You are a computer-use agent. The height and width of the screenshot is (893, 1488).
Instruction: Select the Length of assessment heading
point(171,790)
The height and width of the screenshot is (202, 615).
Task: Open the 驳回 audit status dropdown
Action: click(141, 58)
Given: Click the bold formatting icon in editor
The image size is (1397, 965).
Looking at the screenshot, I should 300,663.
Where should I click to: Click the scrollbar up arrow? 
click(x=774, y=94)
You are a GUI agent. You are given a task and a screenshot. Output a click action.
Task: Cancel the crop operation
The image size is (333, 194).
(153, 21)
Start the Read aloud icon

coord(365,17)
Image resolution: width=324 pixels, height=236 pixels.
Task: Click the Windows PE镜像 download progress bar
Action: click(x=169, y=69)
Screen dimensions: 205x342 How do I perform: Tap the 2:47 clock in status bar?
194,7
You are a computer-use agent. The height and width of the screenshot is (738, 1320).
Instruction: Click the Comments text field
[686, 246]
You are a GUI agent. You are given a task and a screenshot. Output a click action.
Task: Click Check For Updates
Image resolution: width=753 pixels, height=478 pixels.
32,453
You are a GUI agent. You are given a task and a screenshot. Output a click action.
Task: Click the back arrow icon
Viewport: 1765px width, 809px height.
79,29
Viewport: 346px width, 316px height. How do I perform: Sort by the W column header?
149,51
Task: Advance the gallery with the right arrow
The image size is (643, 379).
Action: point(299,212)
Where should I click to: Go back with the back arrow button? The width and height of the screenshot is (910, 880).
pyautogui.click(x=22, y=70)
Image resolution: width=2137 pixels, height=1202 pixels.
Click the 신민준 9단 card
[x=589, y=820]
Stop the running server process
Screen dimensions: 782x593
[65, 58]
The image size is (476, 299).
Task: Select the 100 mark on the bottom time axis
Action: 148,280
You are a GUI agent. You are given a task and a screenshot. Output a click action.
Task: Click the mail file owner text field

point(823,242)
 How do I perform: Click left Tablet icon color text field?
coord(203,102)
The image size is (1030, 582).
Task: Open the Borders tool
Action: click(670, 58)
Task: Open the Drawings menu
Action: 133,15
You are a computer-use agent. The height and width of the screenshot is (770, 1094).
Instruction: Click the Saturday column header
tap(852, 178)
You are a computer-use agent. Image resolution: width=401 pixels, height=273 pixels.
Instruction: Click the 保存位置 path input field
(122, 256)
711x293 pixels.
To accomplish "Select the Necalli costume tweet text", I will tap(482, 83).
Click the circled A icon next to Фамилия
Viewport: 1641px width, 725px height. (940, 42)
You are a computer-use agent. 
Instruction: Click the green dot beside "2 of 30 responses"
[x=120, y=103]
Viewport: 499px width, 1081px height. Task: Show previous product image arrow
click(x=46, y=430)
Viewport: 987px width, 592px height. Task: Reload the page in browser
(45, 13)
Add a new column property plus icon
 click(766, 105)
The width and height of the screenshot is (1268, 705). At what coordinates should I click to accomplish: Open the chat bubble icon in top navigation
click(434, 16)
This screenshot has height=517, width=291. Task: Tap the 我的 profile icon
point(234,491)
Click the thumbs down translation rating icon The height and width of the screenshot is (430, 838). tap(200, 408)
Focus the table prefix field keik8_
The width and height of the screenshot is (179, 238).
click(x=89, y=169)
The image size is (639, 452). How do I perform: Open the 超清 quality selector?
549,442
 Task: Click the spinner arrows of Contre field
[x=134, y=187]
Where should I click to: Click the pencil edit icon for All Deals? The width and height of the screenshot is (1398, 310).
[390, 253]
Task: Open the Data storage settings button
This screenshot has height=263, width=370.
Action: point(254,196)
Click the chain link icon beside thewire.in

.....

■ **Stated goal**:
Reproduce all of the data above verbatim, line for line.

■ **Exercise result**:
You are a computer-use agent. The height and width of the screenshot is (893, 1488).
Instruction: Select the Length of assessment heading
point(171,790)
The height and width of the screenshot is (202, 615).
Task: Open the 驳回 audit status dropdown
Action: click(141, 58)
Given: Click the bold formatting icon in editor
The image size is (1397, 965).
Looking at the screenshot, I should 300,663.
Where should I click to: Click the scrollbar up arrow? 
click(x=774, y=94)
You are a GUI agent. You are given a task and a screenshot. Output a click action.
Task: Cancel the crop operation
The image size is (333, 194).
(153, 21)
Start the Read aloud icon

coord(365,17)
Image resolution: width=324 pixels, height=236 pixels.
Task: Click the Windows PE镜像 download progress bar
Action: click(x=169, y=69)
Screen dimensions: 205x342 How do I perform: Tap the 2:47 clock in status bar?
194,7
You are a computer-use agent. The height and width of the screenshot is (738, 1320).
Instruction: Click the Comments text field
[686, 246]
You are a GUI agent. You are given a task and a screenshot. Output a click action.
Task: Click Check For Updates
Image resolution: width=753 pixels, height=478 pixels.
32,453
You are a GUI agent. You are given a task and a screenshot. Output a click action.
Task: Click the back arrow icon
Viewport: 1765px width, 809px height.
79,29
Viewport: 346px width, 316px height. How do I perform: Sort by the W column header?
149,51
Task: Advance the gallery with the right arrow
The image size is (643, 379).
Action: point(299,212)
Where should I click to: Go back with the back arrow button? The width and height of the screenshot is (910, 880).
pyautogui.click(x=22, y=70)
Image resolution: width=2137 pixels, height=1202 pixels.
Click the 신민준 9단 card
[x=589, y=820]
Stop the running server process
Screen dimensions: 782x593
[65, 58]
The image size is (476, 299).
Task: Select the 100 mark on the bottom time axis
Action: 148,280
You are a GUI agent. You are given a task and a screenshot. Output a click action.
Task: Click the mail file owner text field

point(823,242)
 How do I perform: Click left Tablet icon color text field?
coord(203,102)
The image size is (1030, 582).
Task: Open the Borders tool
Action: click(670, 58)
Task: Open the Drawings menu
Action: 133,15
You are a computer-use agent. The height and width of the screenshot is (770, 1094).
Instruction: Click the Saturday column header
tap(852, 178)
You are a computer-use agent. Image resolution: width=401 pixels, height=273 pixels.
Instruction: Click the 保存位置 path input field
(122, 256)
711x293 pixels.
To accomplish "Select the Necalli costume tweet text", I will tap(482, 83).
Click the circled A icon next to Фамилия
Viewport: 1641px width, 725px height. (940, 42)
You are a computer-use agent. 
Instruction: Click the green dot beside "2 of 30 responses"
[x=120, y=103]
Viewport: 499px width, 1081px height. Task: Show previous product image arrow
click(x=46, y=430)
Viewport: 987px width, 592px height. Task: Reload the page in browser
(45, 13)
Add a new column property plus icon
 click(766, 105)
The width and height of the screenshot is (1268, 705). At what coordinates should I click to accomplish: Open the chat bubble icon in top navigation
click(434, 16)
This screenshot has height=517, width=291. Task: Tap the 我的 profile icon
point(234,491)
Click the thumbs down translation rating icon The height and width of the screenshot is (430, 838). tap(200, 408)
Focus the table prefix field keik8_
The width and height of the screenshot is (179, 238).
click(x=89, y=169)
The image size is (639, 452). How do I perform: Open the 超清 quality selector?
549,442
 Task: Click the spinner arrows of Contre field
[x=134, y=187]
Where should I click to: Click the pencil edit icon for All Deals? The width and height of the screenshot is (1398, 310).
[390, 253]
Task: Open the Data storage settings button
This screenshot has height=263, width=370.
Action: point(254,196)
Click the chain link icon beside thewire.in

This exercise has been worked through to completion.